黎韵哽咽到说不下去了,叶然轻轻握住她的手,嗓音低沉却很坚定:“韵儿,对不起。”
“别跟我说‘对不起’这么没用的话,你每次说这三个字的时候都没有好事发生。”黎韵向他吐槽道。
叶然犹豫片刻,继续说:“有些事情我从来没有跟你说,因为你知道得越多就越危险,但是现在看来你好像已经知道了。”
“我……遇到叶阿姨了,”黎韵坦白道,“她告诉了我很多。”
果然叶然听到母亲的名字异常“激动”,差点牵动伤口,疼得他倒吸一口凉气,咬牙道:“我妈来A市了?”
黎韵点头:“她应该是来看你的吧?”
叶然眼底的情绪有些复杂,压低声音道:“韵儿,你记着,别在任何人面前提起我妈,尤其是……”
话音未落,覃朗就走了进来,看见两人在亲昵低语顿时尴尬得想折回去:“哟,然哥你醒了?”
叶然换上轻松的语气:“覃朗,我正想见你呢。”
“有黎小姐在,我可不敢随便进来,”覃朗说道,“我就是给你换个药,其余时间都是黎小姐守着,我怎么劝她都不肯去休息。”
这些话由第三个人说出来,黎韵感到很是难为情,连忙给他使眼色让他别说了,叶然沉默片刻,看向她的眼神柔和了许多,但是他没有接这个话题,转而对她说:“你先出去一下,我跟覃朗说几句话。”

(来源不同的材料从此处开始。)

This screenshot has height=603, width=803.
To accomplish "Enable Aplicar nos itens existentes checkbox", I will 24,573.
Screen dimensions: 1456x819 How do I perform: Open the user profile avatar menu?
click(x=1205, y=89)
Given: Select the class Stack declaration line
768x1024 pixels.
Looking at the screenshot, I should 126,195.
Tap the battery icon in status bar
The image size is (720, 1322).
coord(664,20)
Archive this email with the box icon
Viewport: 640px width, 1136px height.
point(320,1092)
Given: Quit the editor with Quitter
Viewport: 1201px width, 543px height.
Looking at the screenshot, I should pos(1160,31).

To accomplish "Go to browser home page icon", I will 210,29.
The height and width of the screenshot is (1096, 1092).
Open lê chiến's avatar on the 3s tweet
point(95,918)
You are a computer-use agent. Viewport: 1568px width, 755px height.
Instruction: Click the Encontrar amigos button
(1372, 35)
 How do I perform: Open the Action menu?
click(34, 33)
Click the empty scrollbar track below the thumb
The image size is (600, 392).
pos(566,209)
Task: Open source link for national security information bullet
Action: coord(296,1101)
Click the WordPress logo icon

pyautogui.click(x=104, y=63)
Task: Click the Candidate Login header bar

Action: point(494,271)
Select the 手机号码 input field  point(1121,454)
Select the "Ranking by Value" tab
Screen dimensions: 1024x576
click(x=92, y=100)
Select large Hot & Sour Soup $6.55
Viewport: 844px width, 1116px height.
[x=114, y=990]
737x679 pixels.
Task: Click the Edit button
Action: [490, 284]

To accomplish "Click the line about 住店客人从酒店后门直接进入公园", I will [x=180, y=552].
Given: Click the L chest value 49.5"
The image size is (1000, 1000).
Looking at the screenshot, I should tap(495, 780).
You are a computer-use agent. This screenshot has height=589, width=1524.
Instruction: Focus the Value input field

黎韵向他投来担忧的目光,他看出了她的心思,补充道:“不是说要给我煮粥吗?去吧。”
黎韵已经知道了他的身份,现在他伤重,如果覃朗想对他做点什么,易如反掌,所以难免担心,但是现在叶然明显没有这个顾虑,黎韵思考了片刻,慢吞吞地起身离开了房间,走的时候还恋恋不舍地看了他一眼。
覃朗笑着说:“然哥,你真是艳福不浅啊,黑-道白道都有心甘情愿爱着你的女人。”
“有时候身边的女人多了并不是件好事,你是不知道我的难处。”叶然从床上撑起身,牵动了背上的伤口,他忍着剧痛靠在枕头上,覃朗见状赶紧大步上前扶了他一下。